Given that other private equity firms will continue to exist, perhaps Blackstone will have a diminishing share of that activity. Perhaps this is Schwarzman's way of assuring that he and his partners are not the last ones holding the bag of overly-competitive private equity competitors, while the value of the model decreases with time.

If the Blackstone IPO is, in reality, the first significant removal of capacity from the private equity sector, then Schwarzman will probably win again, by attaining a high value for his business, before the true state of the sector becomes generally known.

Monday, March 19, 2007

The Blackstone IPO : Part 1 of 3

The Blackstone IPO that was announced last week has certainly created a wealth of topics on which to comment. There are probably at least three posts in this announcement.

First, there are the questions of motivation and valuation. Second, that of philosophy of the private equity management style. Third, the ramifications of this IPO for the future of buyouts and the now-about-to-be-public private equity firms.

For starters, Steve Schwarzman's decision to reverse course on Blackstone's organizational form is clearly linked to the firm's apparent ability to cash in on its imputed value. The numbers being tossed about value Schwarzman's stake in the neighborhood of at least $800MM.

The weekend Wall Street Journal piece rather caustically contrasted Schwarzman's extolling of the benefits of private equity with the world into which he is about to plunge Blackstone.

The truth is, though, that such amazement is appropriate. I'm not against greed or opportunism. But I don't like inconsistency. Especially not in personal principles.

To me, Schwarzman's entire raison d'etre is now suspect. The party line on why private equity is good for managers, companies, the economy, etc., is now a sham. The 'magic dust' that firms like Blackstone sprinkle on otherwise-normal firms is about to become suspect.


The greed Schwarzman has now displayed will pass, I think, without criticism from the business community, because that community understands power and taking advantage of it when you have the opportunity.

However, that done, what is Blackstone? Isn't it, in aggregate, as messy and undirected as, say, that other financial mess, Citigroup? Or Chase? Only worse

It has trading, asset management, M&A advisory- all the cream financial service businesses- plus a slew of operating companies.

Whatever mythical valuation all of this has when private should, one can be forgiven for supposing, that valuation should shrink as soon as the lot is merely part of a publicly-held, routinely-reporting entity.

It would seem to be the business equivalent of the physics debate about the nature of light- wave, or photon?

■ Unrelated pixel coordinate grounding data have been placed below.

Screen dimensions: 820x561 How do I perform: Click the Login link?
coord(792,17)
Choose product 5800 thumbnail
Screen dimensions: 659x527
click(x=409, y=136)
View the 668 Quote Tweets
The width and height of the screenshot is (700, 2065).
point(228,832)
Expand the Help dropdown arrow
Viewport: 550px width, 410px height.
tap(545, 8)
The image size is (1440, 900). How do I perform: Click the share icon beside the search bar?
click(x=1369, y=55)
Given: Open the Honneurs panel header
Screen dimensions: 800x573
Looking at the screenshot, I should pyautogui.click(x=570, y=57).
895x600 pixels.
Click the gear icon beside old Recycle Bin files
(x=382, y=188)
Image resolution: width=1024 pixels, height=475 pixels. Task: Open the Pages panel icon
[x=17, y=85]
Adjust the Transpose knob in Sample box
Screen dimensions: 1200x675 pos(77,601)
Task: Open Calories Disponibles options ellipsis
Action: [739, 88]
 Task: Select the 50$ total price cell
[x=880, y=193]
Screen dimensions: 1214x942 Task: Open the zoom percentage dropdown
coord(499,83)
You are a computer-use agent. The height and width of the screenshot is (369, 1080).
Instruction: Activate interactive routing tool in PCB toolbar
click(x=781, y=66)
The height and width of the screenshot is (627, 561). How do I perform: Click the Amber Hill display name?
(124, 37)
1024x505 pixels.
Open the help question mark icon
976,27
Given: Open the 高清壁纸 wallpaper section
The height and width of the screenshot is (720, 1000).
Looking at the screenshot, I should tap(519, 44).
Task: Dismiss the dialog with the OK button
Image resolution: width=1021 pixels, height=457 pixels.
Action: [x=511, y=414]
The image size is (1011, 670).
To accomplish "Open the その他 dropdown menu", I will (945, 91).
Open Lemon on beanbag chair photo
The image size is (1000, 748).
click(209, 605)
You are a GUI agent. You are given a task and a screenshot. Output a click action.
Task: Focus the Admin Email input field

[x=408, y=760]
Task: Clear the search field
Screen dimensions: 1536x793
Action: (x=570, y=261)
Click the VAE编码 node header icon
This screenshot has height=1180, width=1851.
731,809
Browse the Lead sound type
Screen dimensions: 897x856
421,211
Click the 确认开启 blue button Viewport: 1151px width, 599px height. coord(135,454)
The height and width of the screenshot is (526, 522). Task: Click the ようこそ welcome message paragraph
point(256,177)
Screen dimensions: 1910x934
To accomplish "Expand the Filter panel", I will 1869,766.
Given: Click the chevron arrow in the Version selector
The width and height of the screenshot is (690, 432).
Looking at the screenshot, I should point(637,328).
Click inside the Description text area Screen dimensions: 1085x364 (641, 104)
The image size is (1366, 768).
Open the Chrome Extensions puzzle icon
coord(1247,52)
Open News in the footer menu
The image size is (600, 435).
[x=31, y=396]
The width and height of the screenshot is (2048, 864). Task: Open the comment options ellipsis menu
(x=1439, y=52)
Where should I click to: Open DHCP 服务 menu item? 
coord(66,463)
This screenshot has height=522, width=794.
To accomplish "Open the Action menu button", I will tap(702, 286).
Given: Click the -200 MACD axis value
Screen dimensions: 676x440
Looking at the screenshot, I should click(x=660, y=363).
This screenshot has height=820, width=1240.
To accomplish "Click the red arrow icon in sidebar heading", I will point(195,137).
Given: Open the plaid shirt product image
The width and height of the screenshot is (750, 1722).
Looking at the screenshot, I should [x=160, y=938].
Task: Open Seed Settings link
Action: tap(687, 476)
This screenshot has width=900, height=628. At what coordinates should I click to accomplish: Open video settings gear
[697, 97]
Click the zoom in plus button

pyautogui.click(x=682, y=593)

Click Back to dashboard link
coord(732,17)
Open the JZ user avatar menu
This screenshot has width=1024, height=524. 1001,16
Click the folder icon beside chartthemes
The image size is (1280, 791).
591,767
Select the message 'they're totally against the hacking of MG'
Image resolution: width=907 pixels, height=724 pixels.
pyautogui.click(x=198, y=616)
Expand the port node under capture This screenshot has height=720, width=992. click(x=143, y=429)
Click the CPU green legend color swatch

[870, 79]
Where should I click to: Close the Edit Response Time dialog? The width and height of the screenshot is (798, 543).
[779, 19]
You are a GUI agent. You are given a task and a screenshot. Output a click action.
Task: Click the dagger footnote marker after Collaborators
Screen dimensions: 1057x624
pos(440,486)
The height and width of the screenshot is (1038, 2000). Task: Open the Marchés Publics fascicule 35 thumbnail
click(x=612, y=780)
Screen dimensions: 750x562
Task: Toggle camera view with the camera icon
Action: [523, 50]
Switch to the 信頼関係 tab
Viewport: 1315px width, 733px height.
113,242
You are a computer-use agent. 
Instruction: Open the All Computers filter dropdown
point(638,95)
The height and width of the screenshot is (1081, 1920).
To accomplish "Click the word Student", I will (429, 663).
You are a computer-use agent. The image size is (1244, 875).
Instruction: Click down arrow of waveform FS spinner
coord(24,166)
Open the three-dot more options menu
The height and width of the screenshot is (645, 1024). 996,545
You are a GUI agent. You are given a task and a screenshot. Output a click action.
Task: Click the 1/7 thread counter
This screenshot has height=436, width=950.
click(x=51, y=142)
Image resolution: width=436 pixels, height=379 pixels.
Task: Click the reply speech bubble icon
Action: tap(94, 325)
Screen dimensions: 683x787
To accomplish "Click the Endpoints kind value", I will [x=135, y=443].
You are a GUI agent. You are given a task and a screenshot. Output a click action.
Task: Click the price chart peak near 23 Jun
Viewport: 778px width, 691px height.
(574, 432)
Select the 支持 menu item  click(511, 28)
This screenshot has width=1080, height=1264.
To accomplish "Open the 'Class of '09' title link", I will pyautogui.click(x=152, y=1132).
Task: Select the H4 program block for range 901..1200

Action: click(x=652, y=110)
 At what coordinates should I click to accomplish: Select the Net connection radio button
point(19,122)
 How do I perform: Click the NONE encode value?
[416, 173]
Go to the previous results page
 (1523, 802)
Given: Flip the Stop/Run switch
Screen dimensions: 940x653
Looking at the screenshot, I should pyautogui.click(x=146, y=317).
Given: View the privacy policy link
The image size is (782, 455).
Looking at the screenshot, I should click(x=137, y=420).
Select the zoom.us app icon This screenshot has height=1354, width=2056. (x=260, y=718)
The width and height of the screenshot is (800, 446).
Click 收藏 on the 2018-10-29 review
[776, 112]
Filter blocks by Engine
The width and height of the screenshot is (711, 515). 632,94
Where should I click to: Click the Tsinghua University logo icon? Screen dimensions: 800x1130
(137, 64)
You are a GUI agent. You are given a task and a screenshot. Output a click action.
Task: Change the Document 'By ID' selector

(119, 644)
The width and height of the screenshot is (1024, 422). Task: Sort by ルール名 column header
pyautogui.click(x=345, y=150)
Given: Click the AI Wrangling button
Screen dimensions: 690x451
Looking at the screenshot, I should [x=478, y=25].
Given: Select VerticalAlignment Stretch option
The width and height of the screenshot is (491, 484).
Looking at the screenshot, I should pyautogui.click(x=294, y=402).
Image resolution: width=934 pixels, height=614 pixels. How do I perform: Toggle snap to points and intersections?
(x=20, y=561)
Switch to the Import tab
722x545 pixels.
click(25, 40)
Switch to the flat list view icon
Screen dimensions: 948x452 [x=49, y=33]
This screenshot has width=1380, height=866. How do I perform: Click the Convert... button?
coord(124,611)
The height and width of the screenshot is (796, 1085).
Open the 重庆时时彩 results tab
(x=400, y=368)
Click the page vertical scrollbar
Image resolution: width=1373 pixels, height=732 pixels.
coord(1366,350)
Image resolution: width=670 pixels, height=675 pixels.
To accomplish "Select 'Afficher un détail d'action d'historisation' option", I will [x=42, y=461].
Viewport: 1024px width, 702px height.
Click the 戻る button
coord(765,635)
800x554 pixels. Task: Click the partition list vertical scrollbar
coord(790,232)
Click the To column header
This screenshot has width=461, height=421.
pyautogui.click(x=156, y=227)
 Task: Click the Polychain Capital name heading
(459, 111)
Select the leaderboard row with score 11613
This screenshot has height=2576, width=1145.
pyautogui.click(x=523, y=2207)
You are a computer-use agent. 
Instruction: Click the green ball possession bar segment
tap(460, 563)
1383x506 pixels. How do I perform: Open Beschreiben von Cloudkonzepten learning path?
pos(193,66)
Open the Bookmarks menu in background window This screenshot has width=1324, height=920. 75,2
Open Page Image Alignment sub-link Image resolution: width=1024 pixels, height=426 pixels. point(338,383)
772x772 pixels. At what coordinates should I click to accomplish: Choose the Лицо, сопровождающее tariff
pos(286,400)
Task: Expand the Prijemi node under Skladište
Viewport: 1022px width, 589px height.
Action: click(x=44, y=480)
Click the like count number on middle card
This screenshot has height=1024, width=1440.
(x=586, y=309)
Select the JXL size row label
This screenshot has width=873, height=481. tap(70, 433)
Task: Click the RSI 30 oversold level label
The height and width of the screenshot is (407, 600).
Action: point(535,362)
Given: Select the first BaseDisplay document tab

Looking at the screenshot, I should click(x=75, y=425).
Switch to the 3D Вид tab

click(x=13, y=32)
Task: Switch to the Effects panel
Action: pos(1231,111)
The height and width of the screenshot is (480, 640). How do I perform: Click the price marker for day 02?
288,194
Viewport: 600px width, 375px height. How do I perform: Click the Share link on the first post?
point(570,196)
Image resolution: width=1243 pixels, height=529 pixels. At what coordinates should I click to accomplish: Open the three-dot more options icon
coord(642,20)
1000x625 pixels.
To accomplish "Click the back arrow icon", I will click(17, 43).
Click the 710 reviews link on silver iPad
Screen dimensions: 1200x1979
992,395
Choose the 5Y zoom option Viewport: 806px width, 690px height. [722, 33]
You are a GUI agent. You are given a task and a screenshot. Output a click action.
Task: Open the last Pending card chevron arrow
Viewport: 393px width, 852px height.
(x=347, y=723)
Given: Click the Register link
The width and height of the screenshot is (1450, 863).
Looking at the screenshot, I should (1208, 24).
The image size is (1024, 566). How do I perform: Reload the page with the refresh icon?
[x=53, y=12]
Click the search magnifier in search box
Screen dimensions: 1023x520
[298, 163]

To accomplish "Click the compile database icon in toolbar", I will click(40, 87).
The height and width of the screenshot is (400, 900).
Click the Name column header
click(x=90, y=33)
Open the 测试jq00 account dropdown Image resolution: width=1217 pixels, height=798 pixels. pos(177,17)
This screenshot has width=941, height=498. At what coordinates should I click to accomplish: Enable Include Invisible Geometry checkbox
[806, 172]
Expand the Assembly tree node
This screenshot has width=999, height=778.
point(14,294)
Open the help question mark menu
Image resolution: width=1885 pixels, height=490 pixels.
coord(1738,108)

Blackstone cannot be both preferentially-valued private takeover, rehab and financial services shop, and a public entity as well.

To preserve access in this very small world, it's even possible that media personnel and analysts alike will give Schwarzman and Blackstone a pass for a few months, to a year, before the private equity 'magic dust' begins to evaporate.

I think it's highly likely that Schwarzman sees the rising tide of combative public boards, and takeover prices rising, returns falling, and the eventual compression of his overall business returns.

What better time to move, and cash in, than before the other side becomes fully aware of this sea change?

On one hand, Schwarzman is striking opportunistically and 'fairly,' but, in the same moment, he is transmuting that which he is selling, for a higher value, into something generally conceded to be worth much less and, usually, nightmarish to operate for consistently superior returns.